Objectives. To investigate the effect of short stature on prognosis following an acute event of coronary heart disease (CHD) in women.
Setting. All women who were hospitalized for an acute event of CHD in any of the 10 cardiology clinics in greater Stockholm were investigated for the first time in the Stockholm Female Coronary Risk Study between 1991 and 1994, and were followed until August 1997 for recurrent coronary events.
Design. A follow-up study of women with either acute myocardial infarction (AMI) or unstable angina pectoris. Median follow-up period was 4.8 years.
Subjects. A total of 292 Swedish women, aged 65 years or younger.
Main outcome measures. Recurrent AMI, death from CHD or revascularization procedure (percutaneous transluminal coronary angioplasty and coronary artery bypass grafting).

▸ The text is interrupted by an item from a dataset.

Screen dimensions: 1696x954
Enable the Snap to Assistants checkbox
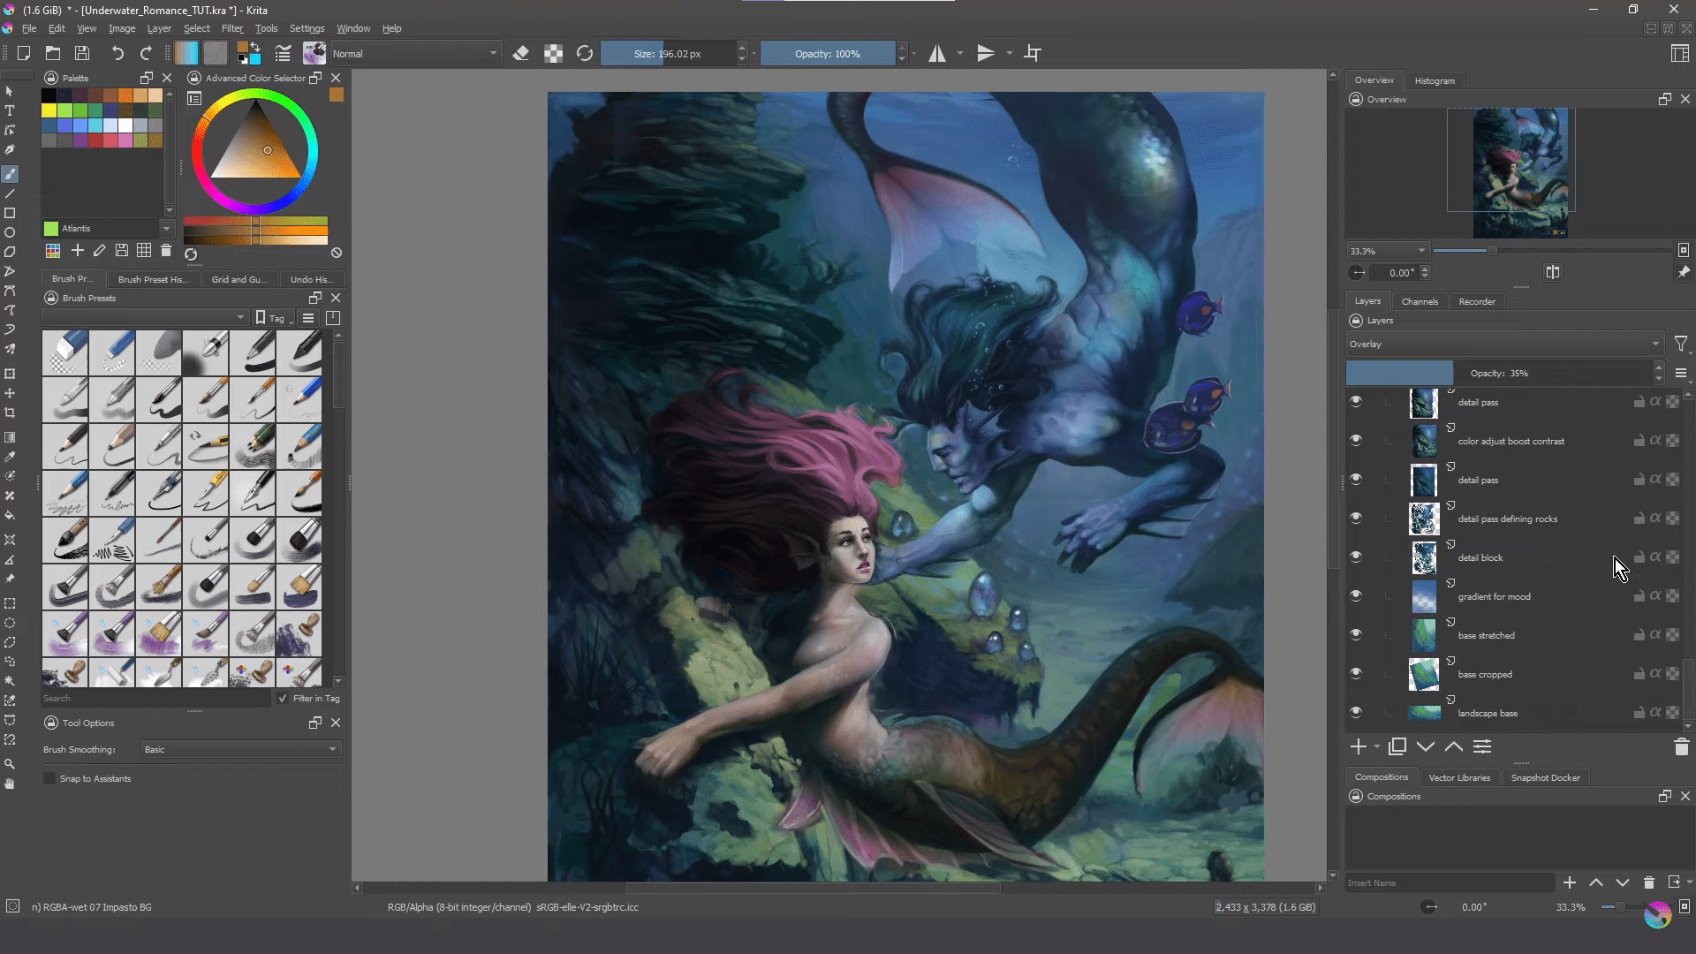pyautogui.click(x=49, y=778)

Results. Independent of the confounding effects of other risk factors of clinical importance for CHD (age, socioeconomic status, menopausal status, index event, congestive heart failure, angina severity, diabetes, hypertension, smoking, triglycerides and HDL cholesterol), the shortest 25% of women (< 160 cm) had a 2.1-fold (95% CI = 1.0–4.4) increased rate of developing adverse cardiac events (cardiovascular death, recurrent AMI or revascularization procedure) compared with the tallest 25% (> 165 cm). In addition, an increased rate was observed for each 10 cm difference in height (hazard ratio = 1.7, 95% CI = 1.4–2.7). Similar results were observed when analysing each outcome separately.
Conclusions. These data indicate that short stature is a strong predictor of poor prognosis after an acute coronary event in women, independent of socioeconomic status and other risk factors for CHD.